Both What the Bleep and The Da Vinci Code were popular around the same time. Did you notice any parallels between your movie and Dan Brown’s novel?
Definitely. Dan Brown was drawing on information that was already out there. And so were we. It is similar to what Dan talks about in The Lost Symbol—this whole idea that what was hidden is now coming to light.
My favorite parallel is the one based on old Celtic culture. The bard was considered a sacred position because he would take wisdom from the priests and communicate it in an artful form to the population. When the bard came to town, all work stopped. Everyone got around the fire and didn’t leave until the bard put the harp down. Dan is like a classic bard. He’s taking the more esoteric knowledge that’s hidden in plain view for everyone and communicating it in such a way that people understand it.
—Interviewed by Paul Berger
“Ye Are Gods”
by the Editors
Robert Langdon, in conversation with Reverend Colin Galloway, dean of the Washington National Cathedral, remembers an ancient Hermetic precept this way: “Know ye not that ye are gods?” (chapter 82). Langdon refers to this as “one of the pillars of the Ancient Mysteries” and a “persistent message of man’s own divinity” in many ancient texts, including the Bible. The insinuation is that man is God or at least can become God—and that this is what the ancient philosophers, the editors of the Old Testament, and the Freemasons all believe.
This theme is also echoed by Warren Bellamy, Architect of the Capitol and a Mason, when he tells Langdon: “[T]he Ancient Mysteries and Masonic philosophy celebrate the potentiality of God within each of us. Symbolically speaking, one c
ould claim that anything within reach of an enlightened man . . . is within reach of God” (chapter 49). The universality of the assertion of man’s inherent divinity is reinforced further in chapter 131, when Peter Solomon gives Langdon a quick rundown of instances in Christianity, Hinduism, Islam, and Buddhism where similar assertions have been made.
Langdon, who elsewhere says he is not much of a Bible scholar (a bit strange for a Harvard professor with an eidetic memory who is so steeped in symbols and their meanings), remembers the phrase from Psalm 82, A Psalm of Asaph:
1 God standeth in the congregation of the mighty; he judgeth among the gods.
2 How long will ye judge unjustly, and accept the persons of the wicked?
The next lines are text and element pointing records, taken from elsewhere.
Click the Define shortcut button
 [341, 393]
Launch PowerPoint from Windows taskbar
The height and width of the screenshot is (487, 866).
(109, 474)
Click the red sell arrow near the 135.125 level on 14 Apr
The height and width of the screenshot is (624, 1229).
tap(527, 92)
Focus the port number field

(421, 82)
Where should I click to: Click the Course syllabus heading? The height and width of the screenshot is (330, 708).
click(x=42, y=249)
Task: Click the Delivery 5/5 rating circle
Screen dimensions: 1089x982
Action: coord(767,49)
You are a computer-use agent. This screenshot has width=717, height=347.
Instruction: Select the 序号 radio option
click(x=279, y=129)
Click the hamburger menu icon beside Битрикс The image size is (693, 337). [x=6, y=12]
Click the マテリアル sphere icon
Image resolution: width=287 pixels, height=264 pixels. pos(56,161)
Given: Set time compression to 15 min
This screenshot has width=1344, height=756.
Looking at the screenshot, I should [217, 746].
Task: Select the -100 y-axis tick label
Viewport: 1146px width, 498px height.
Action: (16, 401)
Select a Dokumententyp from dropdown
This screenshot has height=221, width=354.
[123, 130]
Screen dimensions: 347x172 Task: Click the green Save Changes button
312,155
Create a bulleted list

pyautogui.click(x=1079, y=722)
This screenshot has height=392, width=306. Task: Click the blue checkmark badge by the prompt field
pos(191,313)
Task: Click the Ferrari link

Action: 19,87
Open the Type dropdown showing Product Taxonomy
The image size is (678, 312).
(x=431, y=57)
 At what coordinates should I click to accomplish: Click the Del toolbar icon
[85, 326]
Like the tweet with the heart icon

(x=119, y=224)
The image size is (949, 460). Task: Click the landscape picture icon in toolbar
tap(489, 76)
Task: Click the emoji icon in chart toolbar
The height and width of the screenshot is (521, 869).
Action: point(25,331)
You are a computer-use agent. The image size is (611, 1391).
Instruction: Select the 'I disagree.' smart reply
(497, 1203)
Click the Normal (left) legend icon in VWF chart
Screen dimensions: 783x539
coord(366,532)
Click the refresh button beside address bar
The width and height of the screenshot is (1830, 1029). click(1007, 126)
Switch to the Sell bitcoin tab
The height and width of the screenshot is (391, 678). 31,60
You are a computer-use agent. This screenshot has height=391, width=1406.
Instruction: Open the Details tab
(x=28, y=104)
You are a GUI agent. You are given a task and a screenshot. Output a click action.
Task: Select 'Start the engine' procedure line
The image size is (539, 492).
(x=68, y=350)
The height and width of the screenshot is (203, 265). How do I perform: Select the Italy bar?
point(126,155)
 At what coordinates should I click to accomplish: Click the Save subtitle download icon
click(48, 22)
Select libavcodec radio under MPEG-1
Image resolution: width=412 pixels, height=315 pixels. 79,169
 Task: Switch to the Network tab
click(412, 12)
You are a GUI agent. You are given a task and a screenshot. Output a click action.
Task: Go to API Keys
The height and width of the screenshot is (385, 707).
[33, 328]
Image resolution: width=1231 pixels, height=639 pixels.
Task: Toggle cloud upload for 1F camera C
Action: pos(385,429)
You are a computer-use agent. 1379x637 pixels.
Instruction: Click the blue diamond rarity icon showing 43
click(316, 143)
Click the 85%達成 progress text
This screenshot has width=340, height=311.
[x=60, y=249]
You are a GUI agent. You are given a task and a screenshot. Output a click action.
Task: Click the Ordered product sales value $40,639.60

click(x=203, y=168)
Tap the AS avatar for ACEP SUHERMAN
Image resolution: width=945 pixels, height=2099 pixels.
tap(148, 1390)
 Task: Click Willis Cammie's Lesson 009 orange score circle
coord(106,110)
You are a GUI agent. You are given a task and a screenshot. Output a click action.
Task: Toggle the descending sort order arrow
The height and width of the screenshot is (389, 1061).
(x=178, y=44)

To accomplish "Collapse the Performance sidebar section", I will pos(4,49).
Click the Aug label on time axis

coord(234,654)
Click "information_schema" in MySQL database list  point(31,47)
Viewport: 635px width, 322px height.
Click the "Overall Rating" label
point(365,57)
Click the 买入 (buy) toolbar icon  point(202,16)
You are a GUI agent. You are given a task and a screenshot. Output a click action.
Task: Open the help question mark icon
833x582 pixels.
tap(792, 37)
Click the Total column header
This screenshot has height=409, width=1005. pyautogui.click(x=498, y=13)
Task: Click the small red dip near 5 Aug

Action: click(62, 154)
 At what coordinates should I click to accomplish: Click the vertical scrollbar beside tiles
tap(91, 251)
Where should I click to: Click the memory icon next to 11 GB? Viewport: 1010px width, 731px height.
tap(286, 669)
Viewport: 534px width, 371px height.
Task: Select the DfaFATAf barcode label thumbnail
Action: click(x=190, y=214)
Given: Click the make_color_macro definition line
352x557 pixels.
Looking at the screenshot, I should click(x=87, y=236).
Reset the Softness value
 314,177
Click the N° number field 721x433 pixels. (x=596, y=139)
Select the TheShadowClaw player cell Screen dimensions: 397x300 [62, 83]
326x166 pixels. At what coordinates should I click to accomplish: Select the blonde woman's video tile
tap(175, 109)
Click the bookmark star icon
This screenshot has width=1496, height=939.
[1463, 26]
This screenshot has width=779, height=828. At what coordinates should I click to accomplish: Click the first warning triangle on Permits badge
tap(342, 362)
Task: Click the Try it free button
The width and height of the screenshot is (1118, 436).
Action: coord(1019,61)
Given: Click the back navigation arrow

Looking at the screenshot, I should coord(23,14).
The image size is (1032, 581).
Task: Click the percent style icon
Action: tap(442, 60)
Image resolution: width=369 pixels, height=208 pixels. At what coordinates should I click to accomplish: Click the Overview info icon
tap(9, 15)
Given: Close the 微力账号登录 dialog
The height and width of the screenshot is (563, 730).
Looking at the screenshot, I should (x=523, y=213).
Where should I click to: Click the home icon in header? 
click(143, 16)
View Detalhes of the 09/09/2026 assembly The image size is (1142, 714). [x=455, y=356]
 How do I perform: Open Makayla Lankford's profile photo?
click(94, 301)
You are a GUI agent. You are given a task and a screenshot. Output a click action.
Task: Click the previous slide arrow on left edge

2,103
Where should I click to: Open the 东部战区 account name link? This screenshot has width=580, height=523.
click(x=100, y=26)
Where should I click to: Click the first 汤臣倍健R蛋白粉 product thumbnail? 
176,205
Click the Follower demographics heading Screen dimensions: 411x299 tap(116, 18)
Selah.
3 Defend the poor and fatherless: do justice to the afflicted and needy.
4 Deliver the poor and needy: rid them out of the hand of the wicked.
5 They know not, neither will they understand; they walk on in darkness: all the foundations of the earth are out of course.
6 I have said, Ye are gods; and all of you are children of the most High.
7 But ye shall die like men, and fall like one of the princes.
8 Arise, O God, judge the earth: for thou shalt inherit all nations.
There are several arguments against commingling the Hermetic injunction, “Know ye not that ye are gods,” with the reference “Ye are gods,” in Psalm 82.
First, most biblical scholars tend to believe that the Psalm’s reference is really critiquing those mortal men who have come to see themselves as gods—noting that they will die, just like men. (See Deirdre Good’s essay in chapter 5.) Rather than man’s inherent divinity, this reference seems to most readers to point to man’s hubristic assumption of a godlike role.